The Garnishee and the Uniform Tax Cases
<subhead>New South Wales v Commonwealth (No 1) (1932) 46 CLR 155
<subhead>New South Wales v Commonwealth (No 2) (1932) 46 CLR 235
<subhead>New South Wales v Commonwealth (No 3) (1932) 46 CLR 246
<subhead>South Australia v Commonwealth (1942) 65 CLR 373
<subhead>Victoria v Commonwealth (1957) 99 CLR 575
The extent of the Commonwealth’s dominance over the States was illustrated in the Garnishee Cases in 1932 and the Uniform Tax Cases in 1942 and 1957. The Garnishee Cases also illustrated the important distinction between the application of legal principle by the judges of the High Court, on the one hand, and political arguments, on the other. That distinction has given rise to continuing tensions and misunderstandings over the role of the High Court. They arise because of the nature of the High Court’s role in the Australian federation. In federations, like Australia – unlike courts in unitary nations — the highest court frequently finds itself determining disputes between governments, usually between the central Government and one or more State Governments. Often the Governments in dispute are of different political persuasions. When the Australian High Court determines such disputes there is a danger that people will see the Court as taking sides in a political dispute or applying a party political predilection. The High Court cannot avoid people’s misconceptions, but is has successfully avoided the actual danger by the application of legal principle within a professional and intellectual tradition that recognises a received technique and processes of reasoning as the basis of decisions.
The Garnishee Cases
These cases saw a Labor State Government in New South Wales under Premier Jack Lang in dispute with an anti-Labor Commonwealth Government. The issue was whether the Commonwealth could seize the funds of the New South Wales Government in bank accounts to recover outstanding amounts, which the New South Wales Government owed the Commonwealth under the Financial Agreement of 1928-1929. The legal dispute arose in a highly charged political atmosphere. On the political level Lang refused to pay the money. He argued in the political arena that since the Financial Agreement the Great Depression had thrown many people out of work and his duty was to provide them with relief before repaying loans and interest to what he termed capitalist bankers and financiers.
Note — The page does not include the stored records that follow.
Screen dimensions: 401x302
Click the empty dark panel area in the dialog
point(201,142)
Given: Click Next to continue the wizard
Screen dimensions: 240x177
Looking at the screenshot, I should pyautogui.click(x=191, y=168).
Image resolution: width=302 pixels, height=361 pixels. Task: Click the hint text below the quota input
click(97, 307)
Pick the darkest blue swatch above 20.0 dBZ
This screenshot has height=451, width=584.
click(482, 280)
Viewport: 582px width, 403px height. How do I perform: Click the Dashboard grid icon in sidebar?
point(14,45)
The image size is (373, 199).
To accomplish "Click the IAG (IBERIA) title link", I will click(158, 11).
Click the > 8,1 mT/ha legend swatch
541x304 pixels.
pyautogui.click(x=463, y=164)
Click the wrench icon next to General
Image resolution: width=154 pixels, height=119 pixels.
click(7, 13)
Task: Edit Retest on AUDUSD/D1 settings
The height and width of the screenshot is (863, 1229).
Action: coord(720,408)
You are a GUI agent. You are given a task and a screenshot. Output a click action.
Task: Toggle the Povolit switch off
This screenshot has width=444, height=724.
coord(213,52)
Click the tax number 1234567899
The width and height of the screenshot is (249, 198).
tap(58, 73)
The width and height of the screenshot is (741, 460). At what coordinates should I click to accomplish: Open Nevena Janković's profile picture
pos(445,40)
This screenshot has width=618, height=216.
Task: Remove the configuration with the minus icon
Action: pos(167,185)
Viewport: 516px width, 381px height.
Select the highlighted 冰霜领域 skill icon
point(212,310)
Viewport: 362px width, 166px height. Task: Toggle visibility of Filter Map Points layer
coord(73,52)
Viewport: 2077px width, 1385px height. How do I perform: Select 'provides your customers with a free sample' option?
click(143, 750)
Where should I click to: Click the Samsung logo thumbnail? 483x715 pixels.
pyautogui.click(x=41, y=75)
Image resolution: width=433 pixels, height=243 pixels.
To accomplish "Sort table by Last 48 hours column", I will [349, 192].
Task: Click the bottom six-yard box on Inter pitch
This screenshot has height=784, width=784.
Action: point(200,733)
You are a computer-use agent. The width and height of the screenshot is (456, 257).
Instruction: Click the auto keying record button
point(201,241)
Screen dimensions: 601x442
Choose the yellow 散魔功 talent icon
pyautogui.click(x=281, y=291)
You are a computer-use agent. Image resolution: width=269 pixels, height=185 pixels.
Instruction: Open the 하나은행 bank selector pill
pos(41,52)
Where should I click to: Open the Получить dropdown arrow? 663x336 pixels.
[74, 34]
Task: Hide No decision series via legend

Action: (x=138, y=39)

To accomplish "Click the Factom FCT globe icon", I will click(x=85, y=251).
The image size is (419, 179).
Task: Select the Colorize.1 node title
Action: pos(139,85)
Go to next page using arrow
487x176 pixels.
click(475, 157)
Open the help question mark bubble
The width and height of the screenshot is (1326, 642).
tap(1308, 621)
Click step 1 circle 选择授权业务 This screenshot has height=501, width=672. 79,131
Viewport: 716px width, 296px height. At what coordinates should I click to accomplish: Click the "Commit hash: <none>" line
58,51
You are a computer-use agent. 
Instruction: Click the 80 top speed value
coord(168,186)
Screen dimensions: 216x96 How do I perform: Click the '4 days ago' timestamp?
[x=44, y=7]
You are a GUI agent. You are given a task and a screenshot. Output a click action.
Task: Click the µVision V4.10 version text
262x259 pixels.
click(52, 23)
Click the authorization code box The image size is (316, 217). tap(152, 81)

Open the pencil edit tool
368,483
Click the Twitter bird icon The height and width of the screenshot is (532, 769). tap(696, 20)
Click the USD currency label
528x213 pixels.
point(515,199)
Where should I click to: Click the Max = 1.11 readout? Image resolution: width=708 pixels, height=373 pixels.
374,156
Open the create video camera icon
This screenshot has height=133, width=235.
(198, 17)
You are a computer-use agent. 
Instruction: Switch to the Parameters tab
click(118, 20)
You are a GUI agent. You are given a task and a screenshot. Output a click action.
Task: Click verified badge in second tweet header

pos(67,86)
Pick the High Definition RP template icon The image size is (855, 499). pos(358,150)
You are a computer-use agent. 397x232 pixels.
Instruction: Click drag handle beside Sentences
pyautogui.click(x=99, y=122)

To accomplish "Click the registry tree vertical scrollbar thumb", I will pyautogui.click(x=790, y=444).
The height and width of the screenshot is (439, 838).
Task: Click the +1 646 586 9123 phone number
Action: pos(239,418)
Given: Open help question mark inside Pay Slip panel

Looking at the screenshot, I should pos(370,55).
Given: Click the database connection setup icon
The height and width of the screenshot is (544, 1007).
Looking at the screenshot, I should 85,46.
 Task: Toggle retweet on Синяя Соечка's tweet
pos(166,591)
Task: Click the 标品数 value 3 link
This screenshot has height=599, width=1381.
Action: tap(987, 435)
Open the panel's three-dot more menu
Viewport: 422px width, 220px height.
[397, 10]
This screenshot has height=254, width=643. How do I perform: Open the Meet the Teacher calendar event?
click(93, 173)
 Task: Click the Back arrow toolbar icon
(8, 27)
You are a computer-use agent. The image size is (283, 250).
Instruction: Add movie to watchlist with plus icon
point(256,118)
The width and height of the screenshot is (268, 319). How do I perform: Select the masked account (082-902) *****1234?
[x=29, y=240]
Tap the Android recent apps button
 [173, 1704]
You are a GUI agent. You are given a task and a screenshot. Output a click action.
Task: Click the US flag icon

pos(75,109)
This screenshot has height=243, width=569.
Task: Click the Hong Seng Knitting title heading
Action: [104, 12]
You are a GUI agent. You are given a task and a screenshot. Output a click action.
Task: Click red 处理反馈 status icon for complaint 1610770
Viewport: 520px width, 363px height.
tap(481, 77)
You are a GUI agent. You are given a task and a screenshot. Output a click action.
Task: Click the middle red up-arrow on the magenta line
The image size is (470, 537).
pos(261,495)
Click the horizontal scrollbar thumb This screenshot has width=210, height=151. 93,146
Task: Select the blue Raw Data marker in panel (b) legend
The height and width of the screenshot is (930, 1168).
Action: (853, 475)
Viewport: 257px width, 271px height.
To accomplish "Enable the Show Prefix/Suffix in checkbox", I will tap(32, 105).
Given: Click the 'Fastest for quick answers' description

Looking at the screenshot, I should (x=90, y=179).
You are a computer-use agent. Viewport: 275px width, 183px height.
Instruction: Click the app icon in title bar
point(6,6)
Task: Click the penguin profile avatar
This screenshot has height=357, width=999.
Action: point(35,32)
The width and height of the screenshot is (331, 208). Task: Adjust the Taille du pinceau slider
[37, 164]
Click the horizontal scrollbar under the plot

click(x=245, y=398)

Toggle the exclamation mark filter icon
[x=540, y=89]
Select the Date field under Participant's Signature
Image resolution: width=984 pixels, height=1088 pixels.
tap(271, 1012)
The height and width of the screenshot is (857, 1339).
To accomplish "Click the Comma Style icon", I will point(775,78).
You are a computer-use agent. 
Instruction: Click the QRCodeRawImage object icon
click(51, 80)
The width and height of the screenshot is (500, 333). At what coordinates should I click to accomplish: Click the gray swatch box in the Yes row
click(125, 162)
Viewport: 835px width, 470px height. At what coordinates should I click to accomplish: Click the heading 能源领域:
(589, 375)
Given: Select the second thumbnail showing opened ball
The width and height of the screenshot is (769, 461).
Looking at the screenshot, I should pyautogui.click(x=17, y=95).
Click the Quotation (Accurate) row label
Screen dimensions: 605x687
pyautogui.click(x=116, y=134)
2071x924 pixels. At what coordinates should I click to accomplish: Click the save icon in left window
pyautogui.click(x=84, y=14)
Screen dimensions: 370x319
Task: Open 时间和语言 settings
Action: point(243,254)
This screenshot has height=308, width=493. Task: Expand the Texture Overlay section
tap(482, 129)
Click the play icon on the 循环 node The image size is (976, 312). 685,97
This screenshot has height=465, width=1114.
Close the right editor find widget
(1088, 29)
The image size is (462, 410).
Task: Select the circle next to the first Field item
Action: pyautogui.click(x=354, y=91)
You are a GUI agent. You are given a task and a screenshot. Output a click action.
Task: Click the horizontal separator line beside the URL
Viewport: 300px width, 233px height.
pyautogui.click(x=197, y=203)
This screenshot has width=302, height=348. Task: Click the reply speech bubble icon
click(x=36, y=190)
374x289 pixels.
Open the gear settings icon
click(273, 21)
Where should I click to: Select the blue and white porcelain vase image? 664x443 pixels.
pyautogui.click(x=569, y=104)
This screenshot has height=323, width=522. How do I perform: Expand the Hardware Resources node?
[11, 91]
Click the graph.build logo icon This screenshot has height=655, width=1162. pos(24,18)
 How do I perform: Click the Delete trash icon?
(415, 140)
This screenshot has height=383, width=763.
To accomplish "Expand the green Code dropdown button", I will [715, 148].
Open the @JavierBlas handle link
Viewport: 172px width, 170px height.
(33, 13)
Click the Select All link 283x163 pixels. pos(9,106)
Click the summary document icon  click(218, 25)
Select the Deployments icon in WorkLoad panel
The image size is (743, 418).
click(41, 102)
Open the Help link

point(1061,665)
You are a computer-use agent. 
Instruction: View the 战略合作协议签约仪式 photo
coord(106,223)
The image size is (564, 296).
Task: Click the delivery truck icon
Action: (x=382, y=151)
The High Court was not concerned with those political issues. For the Court, it was a matter of construing the words of the Constitution to see whether the Commonwealth’s legislation that authorised the garnishee of State money held in banks was within the limits of the power. The Court held that the legislation was valid because section 105A of the Constitution said the Commonwealth could make agreements with the States with respect to the public debts of the States and the Commonwealth Parliament could make laws for the enforcement of those agreements. The Court held that legislation for imposing and enforcing a garnishee on State funds held in banks was such a law.
Two judges dissented. One was Chief Justice Gavan Duffy – appointed Chief Justice when Sir Isaac Isaacs was appointed Governor-General. Gavan Duffy was sympathetic to States’ rights doctrines and had dissented in the Engineers Case. The other was Justice Evatt. Evatt had been appointed by the new Federal Labor Government in 1930 along with Edward McTiernan. Both were seen to have strong Labor links. McTiernan had been Attorney-General in a New South Wales Labor Government and was a Labor Member of the Commonwealth Parliament at the time of his appointment. Evatt had been a Labor Member of the New South Wales Parliament before his appointment. Evatt used legal, not political, reasons to explain his dissent. Some people in Labor circles were perplexed that McTiernan had not “sided” with the embattled New South Wales Labor Government. That political approach misunderstands legal reasoning because a legal ruling that might favour a central government that at the time happens to be non-Labor easily becomes a tool in pursuit of Labor political objectives upon a change of Government, and vice-versa.
The Uniform Tax Cases
The first Uniform Tax Case, heard in 1942, saw the High Court hold in favour of the exercise of even wider central power. Once again, matters of high political contention between the States and the Commonwealth were to be decided. The Commonwealth enacted four laws, which together spelled a practical end to the States’ ability to levy income tax. One law imposed an income tax at a rate of up to 90 per cent, thereby leaving the States very little room to impose their own tax. A second law offered grants to those States which voluntarily refrained from imposing an income tax. A third law said the Commonwealth could take over any officers, offices and other physical means that the States used in any attempt to levy an income tax and the fourth law gave the Commonwealth’s taxes priority – forbidding people to pay the State tax until they had paid the Federal one.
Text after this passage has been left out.